- Brief -
The line that contains "The width and" marks the start. Please set it down, with every later line of the data, exactly and without pictures.

- Source data -

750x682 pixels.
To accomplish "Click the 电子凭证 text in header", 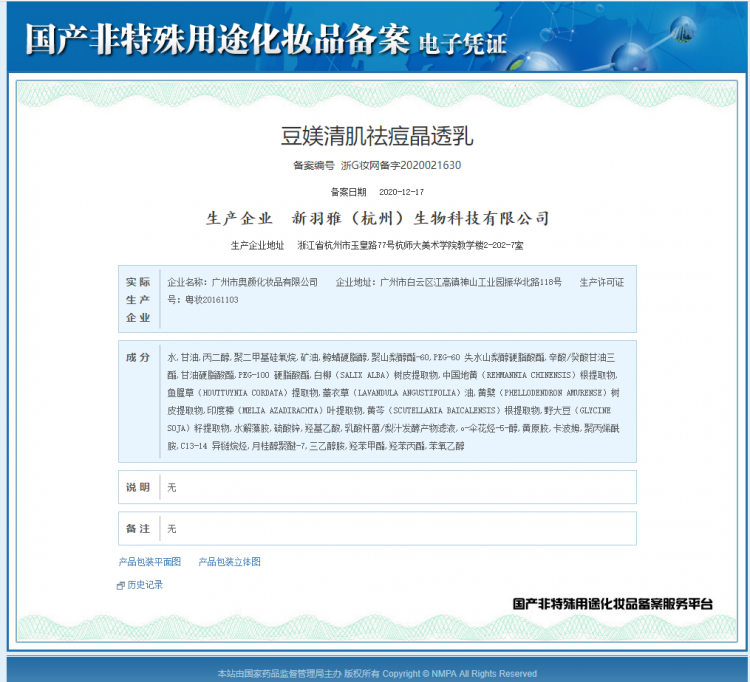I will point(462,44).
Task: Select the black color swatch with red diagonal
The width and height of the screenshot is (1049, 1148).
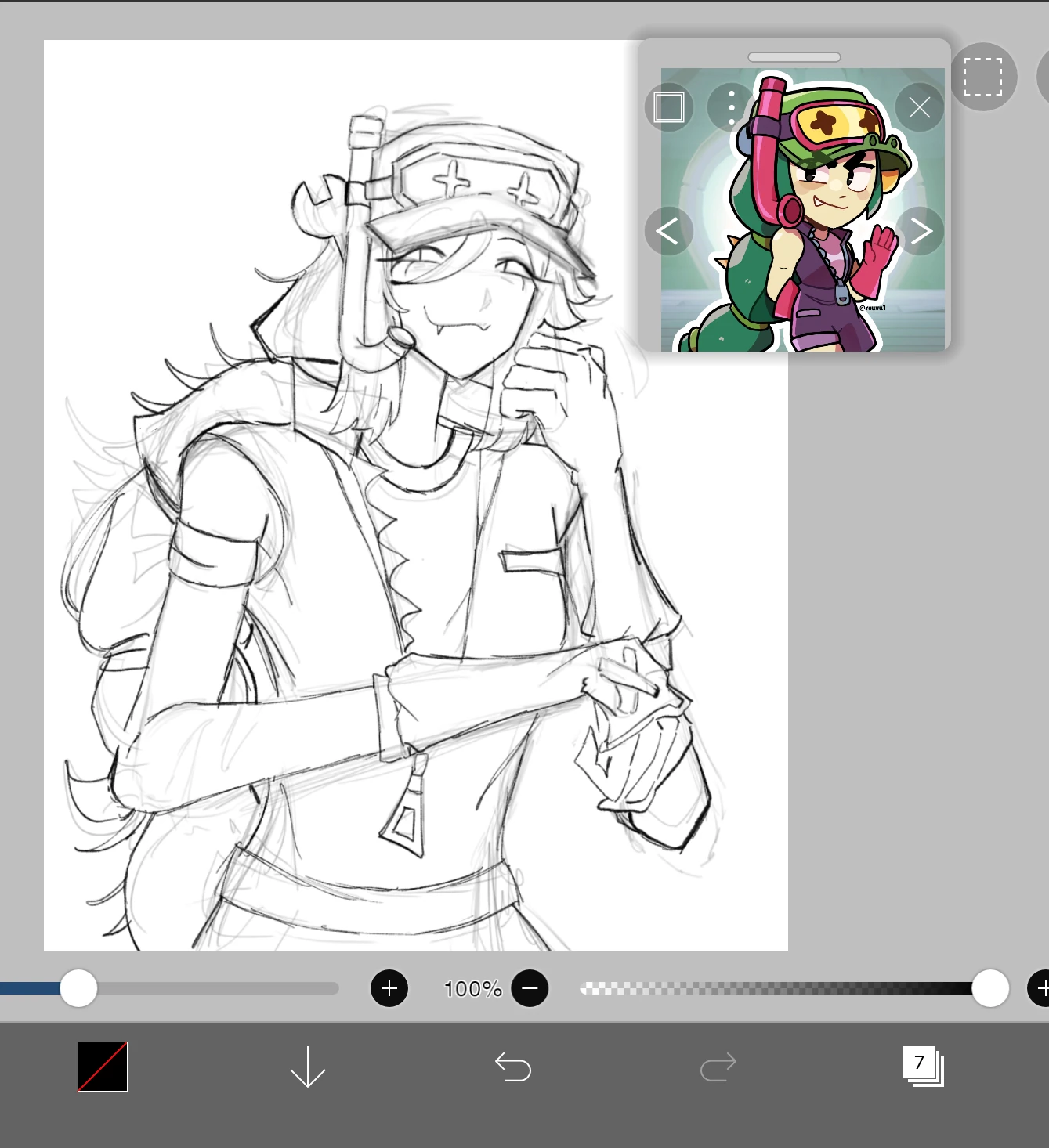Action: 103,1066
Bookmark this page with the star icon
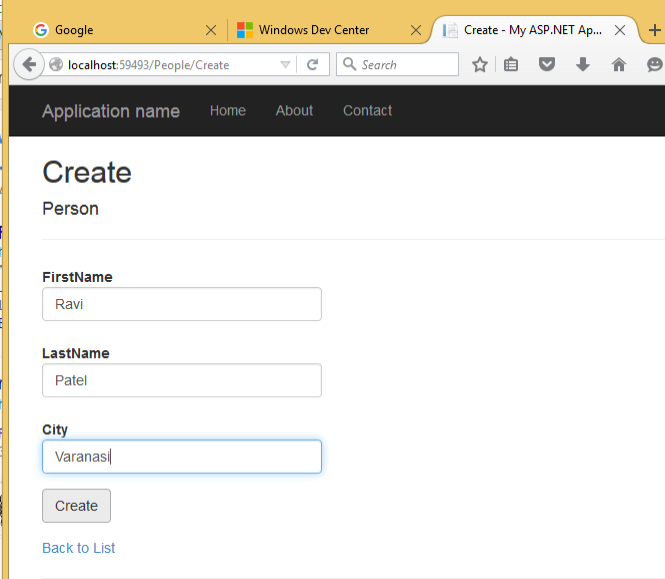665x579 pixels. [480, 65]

- Response to the exercise -
The width and height of the screenshot is (1049, 1148).
Action: 103,1066
Bookmark this page with the star icon
665x579 pixels. [480, 65]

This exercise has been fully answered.